Anti-infliximab antibodies can reduce the efficacy of infliximab.  Treatment with an agent that may serve to reduce the production of these antibodies, such as the anti-CD20 monoclonal antibody rituximab, may be useful in regaining the efficacy of infliximab in RA patients who produce anti-infliximab antibodies.

Method

RA patients with anti-infliximab antibodies who were to receive therapy with either rituximab or adalimumab were followed prospectively.  Differences in anti-infliximab antibody levels were compared at baseline and after 16 and 24 weeks of therapy.  Patients received standard dosing for both medications (rituximab 1000 mg x 2; adalimumab 40 mg every other week) as part of clinical care.

Results

There were 17 rituximab and 15 adalimumab treated patients studied.  Mean age was 56 years in rituximab patients compared to 53 years in adalimumab patients.  Mean disease duration was 16 years in both groups.  Baseline DAS28 was slightly higher in rituximab treated patients vs. adalimumab treated patients (mean 6.0 vs. 5.0, respectively).  Patients in the rituximab group had a longer time from last infliximab infusion compared to adalimumab treated patients (mean 25 vs. 6 months, respectively).
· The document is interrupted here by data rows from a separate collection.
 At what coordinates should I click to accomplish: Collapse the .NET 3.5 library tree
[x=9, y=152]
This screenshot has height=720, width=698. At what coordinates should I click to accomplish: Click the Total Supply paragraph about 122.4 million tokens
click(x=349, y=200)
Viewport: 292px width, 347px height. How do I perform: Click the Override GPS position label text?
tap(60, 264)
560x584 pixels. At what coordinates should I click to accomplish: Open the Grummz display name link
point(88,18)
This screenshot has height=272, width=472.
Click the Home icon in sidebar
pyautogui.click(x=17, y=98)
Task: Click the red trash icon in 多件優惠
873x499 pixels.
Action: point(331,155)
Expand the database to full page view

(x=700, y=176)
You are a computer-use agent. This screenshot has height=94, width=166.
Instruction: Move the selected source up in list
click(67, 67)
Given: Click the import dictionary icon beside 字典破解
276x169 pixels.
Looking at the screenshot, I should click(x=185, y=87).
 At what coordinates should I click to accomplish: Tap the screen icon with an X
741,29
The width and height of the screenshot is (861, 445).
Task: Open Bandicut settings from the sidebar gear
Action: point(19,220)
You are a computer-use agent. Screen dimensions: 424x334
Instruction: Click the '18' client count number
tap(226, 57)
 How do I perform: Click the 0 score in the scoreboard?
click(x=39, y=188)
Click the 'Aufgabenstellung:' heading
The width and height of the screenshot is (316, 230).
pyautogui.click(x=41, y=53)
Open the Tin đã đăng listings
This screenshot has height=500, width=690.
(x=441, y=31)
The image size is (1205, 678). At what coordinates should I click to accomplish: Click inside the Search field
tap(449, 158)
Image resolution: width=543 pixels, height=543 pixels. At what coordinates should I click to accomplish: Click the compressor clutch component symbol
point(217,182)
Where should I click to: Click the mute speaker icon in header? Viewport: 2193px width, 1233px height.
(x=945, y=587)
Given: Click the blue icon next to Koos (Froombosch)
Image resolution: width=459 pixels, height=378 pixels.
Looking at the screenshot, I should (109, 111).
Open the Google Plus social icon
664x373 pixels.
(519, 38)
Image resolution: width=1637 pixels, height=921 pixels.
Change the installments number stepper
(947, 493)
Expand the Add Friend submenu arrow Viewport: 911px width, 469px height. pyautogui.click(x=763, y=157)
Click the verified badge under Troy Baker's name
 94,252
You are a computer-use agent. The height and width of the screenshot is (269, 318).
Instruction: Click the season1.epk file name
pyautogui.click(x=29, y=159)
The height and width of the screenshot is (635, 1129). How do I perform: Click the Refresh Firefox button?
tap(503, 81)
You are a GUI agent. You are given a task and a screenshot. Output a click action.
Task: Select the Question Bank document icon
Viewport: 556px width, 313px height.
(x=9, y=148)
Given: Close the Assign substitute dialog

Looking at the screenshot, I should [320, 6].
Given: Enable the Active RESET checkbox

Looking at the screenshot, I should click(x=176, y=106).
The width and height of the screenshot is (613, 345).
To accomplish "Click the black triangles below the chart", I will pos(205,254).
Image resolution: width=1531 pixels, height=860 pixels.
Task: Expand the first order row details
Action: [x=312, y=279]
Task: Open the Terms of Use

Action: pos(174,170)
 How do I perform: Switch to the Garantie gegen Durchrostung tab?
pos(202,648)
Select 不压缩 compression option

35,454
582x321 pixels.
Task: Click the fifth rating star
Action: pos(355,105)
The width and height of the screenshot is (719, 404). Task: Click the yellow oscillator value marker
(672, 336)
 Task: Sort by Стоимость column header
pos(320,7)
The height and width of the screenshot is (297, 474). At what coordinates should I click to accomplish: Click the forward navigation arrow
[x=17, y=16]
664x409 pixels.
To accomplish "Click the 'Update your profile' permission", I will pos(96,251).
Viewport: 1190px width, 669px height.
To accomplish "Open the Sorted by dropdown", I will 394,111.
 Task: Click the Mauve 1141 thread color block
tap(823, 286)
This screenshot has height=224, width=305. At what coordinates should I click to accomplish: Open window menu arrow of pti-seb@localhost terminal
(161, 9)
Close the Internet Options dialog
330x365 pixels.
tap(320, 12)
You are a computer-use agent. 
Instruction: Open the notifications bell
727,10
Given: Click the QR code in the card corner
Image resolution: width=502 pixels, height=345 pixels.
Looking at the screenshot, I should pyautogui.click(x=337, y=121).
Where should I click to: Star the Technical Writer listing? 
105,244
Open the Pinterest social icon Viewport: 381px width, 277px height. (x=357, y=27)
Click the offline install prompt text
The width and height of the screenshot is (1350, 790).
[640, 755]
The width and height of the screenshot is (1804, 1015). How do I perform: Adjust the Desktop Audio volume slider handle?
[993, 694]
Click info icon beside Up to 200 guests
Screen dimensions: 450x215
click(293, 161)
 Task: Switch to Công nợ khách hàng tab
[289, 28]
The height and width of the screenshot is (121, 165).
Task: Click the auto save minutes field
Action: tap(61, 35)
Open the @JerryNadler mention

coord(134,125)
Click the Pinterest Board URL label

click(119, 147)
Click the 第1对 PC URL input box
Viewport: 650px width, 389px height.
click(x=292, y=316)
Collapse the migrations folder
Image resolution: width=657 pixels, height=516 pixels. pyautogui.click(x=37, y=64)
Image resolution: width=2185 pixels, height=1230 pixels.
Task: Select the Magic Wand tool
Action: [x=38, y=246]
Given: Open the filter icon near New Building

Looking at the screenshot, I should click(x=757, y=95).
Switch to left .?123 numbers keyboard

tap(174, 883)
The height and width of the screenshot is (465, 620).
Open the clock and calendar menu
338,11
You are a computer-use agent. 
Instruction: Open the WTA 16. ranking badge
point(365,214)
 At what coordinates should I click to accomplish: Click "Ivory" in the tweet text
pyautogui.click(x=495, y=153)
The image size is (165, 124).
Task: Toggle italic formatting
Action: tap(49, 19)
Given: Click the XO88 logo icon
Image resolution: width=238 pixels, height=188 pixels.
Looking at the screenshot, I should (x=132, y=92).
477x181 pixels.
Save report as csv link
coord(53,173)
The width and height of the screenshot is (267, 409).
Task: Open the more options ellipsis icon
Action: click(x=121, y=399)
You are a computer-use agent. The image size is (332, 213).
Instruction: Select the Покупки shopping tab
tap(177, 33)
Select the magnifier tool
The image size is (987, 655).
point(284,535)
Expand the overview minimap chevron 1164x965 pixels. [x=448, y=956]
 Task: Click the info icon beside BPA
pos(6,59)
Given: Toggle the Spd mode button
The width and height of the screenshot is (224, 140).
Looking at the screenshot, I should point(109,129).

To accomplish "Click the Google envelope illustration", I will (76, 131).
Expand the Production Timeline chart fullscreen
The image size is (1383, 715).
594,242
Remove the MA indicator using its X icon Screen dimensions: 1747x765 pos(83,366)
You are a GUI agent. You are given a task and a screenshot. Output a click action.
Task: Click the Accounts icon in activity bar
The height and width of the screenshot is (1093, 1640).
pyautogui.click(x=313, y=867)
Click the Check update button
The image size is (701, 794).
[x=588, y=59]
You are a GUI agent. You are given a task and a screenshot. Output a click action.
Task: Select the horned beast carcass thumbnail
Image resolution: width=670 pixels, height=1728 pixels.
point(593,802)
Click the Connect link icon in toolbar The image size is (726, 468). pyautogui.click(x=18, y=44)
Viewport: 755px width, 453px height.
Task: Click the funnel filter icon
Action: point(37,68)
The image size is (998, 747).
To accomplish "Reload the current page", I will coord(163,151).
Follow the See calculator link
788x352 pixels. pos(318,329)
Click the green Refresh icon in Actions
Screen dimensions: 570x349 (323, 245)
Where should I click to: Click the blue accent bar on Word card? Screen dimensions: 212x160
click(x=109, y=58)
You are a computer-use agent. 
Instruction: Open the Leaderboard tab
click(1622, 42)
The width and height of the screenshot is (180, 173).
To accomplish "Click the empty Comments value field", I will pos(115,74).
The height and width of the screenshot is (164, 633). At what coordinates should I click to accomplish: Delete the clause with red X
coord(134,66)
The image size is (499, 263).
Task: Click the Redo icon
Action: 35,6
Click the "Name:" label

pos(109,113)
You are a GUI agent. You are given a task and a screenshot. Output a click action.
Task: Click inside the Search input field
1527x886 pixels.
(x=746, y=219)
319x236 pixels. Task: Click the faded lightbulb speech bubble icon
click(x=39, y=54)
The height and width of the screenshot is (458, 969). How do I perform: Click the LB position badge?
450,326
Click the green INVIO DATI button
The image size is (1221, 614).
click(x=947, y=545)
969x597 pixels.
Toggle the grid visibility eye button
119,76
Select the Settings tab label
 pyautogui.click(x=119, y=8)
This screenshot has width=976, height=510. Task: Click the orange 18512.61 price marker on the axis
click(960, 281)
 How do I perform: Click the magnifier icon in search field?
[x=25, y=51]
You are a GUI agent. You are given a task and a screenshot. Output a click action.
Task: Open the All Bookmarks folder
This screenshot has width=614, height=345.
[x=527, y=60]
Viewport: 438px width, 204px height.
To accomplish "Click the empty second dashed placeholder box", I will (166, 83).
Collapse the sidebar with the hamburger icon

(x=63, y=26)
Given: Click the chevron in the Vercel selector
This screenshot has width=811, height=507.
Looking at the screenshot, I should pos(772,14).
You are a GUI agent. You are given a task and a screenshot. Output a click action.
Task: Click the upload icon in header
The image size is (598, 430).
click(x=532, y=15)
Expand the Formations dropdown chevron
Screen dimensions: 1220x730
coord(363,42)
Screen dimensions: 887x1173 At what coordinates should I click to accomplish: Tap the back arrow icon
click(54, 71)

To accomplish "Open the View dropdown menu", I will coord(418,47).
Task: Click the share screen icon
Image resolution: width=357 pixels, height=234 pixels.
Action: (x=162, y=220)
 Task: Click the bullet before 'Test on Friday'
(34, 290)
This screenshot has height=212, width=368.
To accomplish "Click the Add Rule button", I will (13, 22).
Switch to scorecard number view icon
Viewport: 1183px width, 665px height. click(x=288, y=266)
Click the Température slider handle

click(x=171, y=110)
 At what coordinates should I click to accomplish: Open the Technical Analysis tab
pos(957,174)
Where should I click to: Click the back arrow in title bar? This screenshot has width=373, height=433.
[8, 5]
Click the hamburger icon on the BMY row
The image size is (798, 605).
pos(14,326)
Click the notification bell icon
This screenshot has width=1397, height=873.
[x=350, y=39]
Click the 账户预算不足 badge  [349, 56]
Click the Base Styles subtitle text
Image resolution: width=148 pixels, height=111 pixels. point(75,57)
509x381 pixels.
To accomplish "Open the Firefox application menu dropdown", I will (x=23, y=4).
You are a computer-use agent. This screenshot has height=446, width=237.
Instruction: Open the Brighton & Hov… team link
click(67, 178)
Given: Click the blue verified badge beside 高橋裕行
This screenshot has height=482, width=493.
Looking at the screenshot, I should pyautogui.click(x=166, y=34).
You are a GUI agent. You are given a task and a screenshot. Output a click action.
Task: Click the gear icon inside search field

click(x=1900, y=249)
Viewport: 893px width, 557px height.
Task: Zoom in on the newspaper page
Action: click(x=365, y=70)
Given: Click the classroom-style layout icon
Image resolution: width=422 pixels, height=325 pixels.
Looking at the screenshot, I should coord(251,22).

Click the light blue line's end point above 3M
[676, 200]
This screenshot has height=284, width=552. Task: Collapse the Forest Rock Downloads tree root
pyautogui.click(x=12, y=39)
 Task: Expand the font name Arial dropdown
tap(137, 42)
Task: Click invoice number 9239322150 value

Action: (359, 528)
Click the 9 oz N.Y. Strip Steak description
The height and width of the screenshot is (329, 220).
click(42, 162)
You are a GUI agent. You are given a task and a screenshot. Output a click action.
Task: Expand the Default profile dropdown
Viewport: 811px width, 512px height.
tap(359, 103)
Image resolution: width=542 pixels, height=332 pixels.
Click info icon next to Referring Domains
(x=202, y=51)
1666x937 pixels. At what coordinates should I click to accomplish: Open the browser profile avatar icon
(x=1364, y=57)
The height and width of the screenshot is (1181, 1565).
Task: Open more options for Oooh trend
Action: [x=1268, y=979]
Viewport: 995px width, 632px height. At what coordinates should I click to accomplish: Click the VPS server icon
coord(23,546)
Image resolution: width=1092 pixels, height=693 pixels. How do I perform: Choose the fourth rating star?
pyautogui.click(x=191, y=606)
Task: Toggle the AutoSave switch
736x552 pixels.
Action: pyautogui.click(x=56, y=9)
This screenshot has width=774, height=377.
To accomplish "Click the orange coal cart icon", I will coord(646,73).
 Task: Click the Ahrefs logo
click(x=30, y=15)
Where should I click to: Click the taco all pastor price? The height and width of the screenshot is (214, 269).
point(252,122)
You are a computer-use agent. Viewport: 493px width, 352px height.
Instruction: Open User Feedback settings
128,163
Baseline anti-infliximab antibody levels were higher in the group that subsequently received adalimumab compared to those who received rituximab (100 u/ml vs. 29 u/ml, respectively).  Antibody levels decreased at 24 weeks by 20% in rituximab treated patients compared to 36% in adalimumab treated patients (difference not statistically significant).  One patient seroconverted to negative for anti-infliximab antibodies (a patient in the adalimumab group).  There was no difference in groups in multivariable analyses adjusted for baseline antibody levels or time from last infliximab infusion.

Conclusions

Rituximab did not alter anti-infliximab antibody status in RA patients with anti-infliximab antibodies prior to rituximab treatment.

Editorial Comment

This is a very creative proof of concept project.  Even so, the supposition that a single treatment course of rituximab could abrogate an established antibody response given that rituximab does not affect plasma cells responsible for manufacturing antibodies increases the pre-test probability of failure for the study.  However, the concept may not be entirely a loss, as repeated courses of rituximab or treatment before the development of anti-infliximab antibodies could affect antibody levels.  Unfortunately, these are less practical alternatives than the design reported here.  Importantly, treatment allocation was not randomly assigned, thus confounding by indication could diminish any true differences between the groups, if they existed.  However, this possibility is unlikely.